The Singapore-listed China Fishery Group Ltd's bonds dropped as HSBC decided to wind up operation of their two companies in Hong Kong.

HSBC Holdings has submitted an application to Hong Kong High Court to appoint a liquidator for the wind up. The total outstanding bank loan stands at $680 million for China Fishery Group. The Hong Kong High Court has appointed three liquidators for winding up of two companies. China Fishery Group's bonds are due in 2019. The sales prospectus says the notes will become default if a legal proceeding against the company initiated under any insolvency or bankruptcy.

HSBC has applied to Hong Kong High Court to wind up two companies -- China Fishery Group Ltd and China Fisheries International Ltd. some bondholders appoint law firm Kirkland & Illis for advice. HSBC is the major banker to China Fishery Group. Other bankers to China Fishery Group include DBS Group Holdings Ltd, China Citic Bank Corp, Rabobank Groep and Standard Chartered Pld. The five banks provided $450 million syndicated loan to China Fishery.

According to a report by Bloomberg, HSBC spokesman Adam Harper said: "HSBC filed an application to High Court of Hong Kong Special Administrative Region to appoint provisional liquidators to two companies with operations in Hong Kong, China Fishery Group Ltd and China Fisheries International Ltd. The bank has also petitioned for the winding up of the two companies." Geoff Walsh, Hong Kong-based spokesman for China Fishery Group, declined to comment on the development.

As per the reports from Yahoo Finance, China Fishery Group's bonds plummeted by 34 percent on Thursday (26 November) after news hit the market that HSBC Holdings Plc has filed to Hong Kong High Court to appoint liquidator for winding up the company. 2019 China Fishery Group's bonds were bid at 33 cents on the dollar, according to price data from SC Lowy Financial (HK) Ltd.

China Fishery Group and its parent company, Pacific Andes International Holdings Ltd, received notices last August from Monetary Authority of Singapore and Commercial Affairs Department. The notices stated commencement of investigation under the Securities and Futures Act. Subsequently on 10 November, Moody's Investors Service lowered China Fishery Group to Caa2, its third lowest score. Moody's said that the company didn't have enough funds to cover operating and debt expenses for next 12 months.

The total outstanding bank loan at China Fishery Group rose to $680 million in 2014 from $675.9 million 2013. Five banks extended $450million syndicated loan to China Fishery in March 2014. According to Neil McDonald, a partner of the firm in Hong Kong, said that some of the China Fishery bond holders have already appointed a legal firm Kirkland & Ellis to advise them on the present situation.

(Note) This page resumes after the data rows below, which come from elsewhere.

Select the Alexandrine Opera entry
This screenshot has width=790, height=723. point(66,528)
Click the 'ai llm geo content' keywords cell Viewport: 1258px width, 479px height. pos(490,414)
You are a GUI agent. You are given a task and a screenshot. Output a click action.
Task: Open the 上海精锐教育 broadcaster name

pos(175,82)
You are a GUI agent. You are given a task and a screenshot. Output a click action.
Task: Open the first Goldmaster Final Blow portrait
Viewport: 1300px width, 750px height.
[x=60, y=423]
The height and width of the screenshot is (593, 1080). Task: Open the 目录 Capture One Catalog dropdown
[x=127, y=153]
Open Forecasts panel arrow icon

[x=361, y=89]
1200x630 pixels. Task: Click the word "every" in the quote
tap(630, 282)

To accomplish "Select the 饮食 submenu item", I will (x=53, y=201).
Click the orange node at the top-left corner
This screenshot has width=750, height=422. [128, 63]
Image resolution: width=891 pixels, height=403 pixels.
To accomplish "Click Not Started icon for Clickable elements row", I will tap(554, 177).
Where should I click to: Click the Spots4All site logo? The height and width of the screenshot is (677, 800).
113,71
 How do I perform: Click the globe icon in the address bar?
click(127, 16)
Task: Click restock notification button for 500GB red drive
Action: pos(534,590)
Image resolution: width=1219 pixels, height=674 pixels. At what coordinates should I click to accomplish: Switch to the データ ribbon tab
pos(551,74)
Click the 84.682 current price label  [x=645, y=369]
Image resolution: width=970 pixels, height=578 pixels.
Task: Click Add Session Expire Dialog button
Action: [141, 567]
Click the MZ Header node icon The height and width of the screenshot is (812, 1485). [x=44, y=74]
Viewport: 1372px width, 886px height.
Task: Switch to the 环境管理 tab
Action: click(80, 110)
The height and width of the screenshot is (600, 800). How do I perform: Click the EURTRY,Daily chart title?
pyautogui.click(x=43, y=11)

Meanwhile, the High Court of Hong Kong has appointed three KPMG executives as provisional liquidators for the winding up the two companies of Pacific Andes International Holdings. According to undercurrentnews.com, KPMG's Edward Middleton, Fergal Power and Kris Beighton have been named by Hong Kong High Court as joint provisional liquidators for China Fishery Group and China Fisheries International. The appointment of liquidators is effective from 25 November 2015. 

China Fishery Group's bonds are due in 2019. The sales prospectus says the notes will become default if a legal proceeding against the company takes place under any applicable bankruptcy, insolvency or other similar law.